→ ASSIGNMENT:
Find the word "Subsidy" in the records and copy every line where it occurs.

→ AVAILABLE DATA:
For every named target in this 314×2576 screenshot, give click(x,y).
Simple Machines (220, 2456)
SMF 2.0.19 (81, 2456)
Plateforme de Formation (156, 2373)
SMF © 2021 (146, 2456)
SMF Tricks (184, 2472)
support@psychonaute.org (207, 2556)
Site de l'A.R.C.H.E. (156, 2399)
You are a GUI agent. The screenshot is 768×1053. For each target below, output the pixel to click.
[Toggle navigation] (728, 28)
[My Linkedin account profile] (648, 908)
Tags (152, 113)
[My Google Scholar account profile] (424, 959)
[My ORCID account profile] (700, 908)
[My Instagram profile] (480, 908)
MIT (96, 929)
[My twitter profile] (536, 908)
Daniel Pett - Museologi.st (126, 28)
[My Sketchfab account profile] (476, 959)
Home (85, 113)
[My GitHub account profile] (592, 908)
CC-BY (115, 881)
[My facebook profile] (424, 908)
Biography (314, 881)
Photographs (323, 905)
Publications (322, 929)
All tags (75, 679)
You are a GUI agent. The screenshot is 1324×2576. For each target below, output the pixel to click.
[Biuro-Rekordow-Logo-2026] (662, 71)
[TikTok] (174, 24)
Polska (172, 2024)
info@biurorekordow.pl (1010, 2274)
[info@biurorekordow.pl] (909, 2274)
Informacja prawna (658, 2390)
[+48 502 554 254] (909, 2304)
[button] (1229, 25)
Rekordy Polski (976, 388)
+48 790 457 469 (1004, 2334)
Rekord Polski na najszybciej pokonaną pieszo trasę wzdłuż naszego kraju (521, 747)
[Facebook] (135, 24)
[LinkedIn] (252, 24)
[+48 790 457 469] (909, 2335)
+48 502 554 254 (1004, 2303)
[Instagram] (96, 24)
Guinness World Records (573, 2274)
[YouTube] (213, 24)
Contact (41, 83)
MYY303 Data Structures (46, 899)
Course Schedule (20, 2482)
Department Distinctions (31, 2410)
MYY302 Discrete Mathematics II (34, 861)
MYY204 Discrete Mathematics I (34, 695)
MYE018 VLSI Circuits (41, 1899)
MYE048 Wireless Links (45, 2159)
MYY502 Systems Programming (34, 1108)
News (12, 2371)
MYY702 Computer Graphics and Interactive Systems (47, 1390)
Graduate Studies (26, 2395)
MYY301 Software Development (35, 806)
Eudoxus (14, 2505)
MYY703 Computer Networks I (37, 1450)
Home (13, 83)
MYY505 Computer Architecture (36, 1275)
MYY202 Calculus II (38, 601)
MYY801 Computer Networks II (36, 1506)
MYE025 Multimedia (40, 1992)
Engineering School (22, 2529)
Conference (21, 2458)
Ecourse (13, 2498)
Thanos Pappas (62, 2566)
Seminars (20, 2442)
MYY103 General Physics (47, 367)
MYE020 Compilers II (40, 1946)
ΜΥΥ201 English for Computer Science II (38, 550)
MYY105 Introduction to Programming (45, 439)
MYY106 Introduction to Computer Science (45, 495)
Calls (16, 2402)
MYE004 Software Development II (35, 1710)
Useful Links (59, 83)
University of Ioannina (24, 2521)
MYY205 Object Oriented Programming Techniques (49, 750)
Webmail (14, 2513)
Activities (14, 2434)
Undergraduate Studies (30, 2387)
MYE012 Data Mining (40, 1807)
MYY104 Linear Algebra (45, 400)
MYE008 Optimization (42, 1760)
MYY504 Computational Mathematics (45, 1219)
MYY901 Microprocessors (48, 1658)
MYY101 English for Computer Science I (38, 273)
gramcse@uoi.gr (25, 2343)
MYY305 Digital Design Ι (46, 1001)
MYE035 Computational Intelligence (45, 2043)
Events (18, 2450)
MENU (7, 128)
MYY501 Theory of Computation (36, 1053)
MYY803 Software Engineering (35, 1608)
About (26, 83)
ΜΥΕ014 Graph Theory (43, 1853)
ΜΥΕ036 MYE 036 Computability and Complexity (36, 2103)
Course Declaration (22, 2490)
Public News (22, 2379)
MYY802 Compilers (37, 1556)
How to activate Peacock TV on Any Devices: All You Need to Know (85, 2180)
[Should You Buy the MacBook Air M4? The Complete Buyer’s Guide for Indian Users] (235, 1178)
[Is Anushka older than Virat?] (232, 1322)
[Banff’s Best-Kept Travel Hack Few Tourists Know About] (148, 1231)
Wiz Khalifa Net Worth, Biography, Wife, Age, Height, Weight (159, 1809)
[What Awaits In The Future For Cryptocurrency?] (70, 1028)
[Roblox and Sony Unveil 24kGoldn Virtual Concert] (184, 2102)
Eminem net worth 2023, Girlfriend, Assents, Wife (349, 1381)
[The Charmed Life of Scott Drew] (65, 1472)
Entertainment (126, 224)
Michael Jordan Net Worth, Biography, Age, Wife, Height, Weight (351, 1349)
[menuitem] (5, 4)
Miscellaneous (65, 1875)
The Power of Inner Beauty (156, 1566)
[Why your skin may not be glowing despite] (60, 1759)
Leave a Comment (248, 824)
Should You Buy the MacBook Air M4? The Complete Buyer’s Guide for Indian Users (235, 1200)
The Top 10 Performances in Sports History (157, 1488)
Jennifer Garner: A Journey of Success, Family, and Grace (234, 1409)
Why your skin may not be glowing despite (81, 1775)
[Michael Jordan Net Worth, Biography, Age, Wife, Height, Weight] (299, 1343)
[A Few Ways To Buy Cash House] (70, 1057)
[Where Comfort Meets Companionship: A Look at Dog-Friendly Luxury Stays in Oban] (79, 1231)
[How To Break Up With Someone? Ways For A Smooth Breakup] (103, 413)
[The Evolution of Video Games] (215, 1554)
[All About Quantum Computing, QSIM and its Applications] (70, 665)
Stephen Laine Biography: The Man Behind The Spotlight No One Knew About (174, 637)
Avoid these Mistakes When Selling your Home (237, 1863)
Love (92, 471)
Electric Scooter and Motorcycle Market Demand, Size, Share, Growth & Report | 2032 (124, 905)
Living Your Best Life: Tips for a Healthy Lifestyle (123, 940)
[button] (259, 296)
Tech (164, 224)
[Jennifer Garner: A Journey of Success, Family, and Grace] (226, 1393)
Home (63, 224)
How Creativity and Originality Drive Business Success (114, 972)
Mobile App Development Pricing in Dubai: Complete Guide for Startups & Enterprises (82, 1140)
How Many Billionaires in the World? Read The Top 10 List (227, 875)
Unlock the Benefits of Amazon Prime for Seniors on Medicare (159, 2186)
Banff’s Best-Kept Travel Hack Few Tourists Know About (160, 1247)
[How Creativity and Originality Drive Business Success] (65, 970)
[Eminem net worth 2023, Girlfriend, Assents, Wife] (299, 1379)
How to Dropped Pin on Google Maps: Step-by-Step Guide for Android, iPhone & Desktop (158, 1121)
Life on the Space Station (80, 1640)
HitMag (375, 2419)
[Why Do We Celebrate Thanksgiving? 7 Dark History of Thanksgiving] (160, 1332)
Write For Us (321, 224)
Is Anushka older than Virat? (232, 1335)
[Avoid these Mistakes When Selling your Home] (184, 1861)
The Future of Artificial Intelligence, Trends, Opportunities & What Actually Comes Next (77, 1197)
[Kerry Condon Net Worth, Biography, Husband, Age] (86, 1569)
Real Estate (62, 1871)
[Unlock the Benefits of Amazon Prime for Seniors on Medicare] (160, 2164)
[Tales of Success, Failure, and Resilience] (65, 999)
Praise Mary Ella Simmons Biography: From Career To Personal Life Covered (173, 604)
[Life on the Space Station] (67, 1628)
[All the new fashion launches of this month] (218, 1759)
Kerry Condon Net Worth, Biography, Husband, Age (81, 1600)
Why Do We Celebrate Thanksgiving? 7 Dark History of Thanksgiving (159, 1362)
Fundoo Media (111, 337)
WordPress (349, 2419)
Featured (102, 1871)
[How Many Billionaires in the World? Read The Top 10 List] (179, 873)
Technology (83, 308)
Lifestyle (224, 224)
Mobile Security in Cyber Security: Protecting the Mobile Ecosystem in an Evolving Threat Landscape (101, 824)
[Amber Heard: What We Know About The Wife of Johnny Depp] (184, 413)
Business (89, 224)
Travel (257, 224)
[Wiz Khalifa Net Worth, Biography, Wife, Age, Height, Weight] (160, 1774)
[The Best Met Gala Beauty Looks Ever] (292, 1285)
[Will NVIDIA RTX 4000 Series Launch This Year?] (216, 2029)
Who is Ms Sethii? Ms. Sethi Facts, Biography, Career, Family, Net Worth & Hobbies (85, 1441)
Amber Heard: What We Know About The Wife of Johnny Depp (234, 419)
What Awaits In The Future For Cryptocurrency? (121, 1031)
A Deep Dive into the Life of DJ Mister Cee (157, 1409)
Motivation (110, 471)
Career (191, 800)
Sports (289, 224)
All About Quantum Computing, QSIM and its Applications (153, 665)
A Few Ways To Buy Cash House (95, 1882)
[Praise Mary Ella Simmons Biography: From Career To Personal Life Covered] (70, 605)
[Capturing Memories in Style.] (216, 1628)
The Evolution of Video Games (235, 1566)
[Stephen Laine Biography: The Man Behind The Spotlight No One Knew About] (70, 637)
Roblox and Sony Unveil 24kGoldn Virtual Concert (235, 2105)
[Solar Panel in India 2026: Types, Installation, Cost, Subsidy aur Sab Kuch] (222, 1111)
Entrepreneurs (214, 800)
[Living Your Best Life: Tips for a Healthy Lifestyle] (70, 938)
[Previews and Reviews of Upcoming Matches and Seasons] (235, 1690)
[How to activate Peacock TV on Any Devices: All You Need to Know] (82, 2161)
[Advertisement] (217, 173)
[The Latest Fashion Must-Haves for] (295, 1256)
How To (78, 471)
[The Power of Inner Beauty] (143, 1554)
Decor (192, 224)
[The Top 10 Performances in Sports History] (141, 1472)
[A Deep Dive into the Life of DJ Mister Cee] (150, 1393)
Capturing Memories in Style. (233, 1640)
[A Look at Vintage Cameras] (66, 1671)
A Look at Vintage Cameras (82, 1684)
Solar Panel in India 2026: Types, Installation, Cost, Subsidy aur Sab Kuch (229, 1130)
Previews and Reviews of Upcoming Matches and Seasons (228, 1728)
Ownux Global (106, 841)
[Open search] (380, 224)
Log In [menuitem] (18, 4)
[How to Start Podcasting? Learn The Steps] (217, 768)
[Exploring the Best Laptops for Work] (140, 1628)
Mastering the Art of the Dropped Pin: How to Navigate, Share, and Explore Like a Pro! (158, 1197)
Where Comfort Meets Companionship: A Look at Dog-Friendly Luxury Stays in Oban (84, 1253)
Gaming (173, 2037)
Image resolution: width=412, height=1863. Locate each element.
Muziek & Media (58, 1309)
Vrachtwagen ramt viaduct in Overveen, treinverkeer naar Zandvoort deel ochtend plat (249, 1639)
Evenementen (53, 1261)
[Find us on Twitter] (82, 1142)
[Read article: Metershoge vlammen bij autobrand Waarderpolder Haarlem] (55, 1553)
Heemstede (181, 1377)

→ EXERCISE ANSWER:
[Solar Panel in India 2026: Types, Installation, Cost, Subsidy aur Sab Kuch] (222, 1111)
Solar Panel in India 2026: Types, Installation, Cost, Subsidy aur Sab Kuch (229, 1130)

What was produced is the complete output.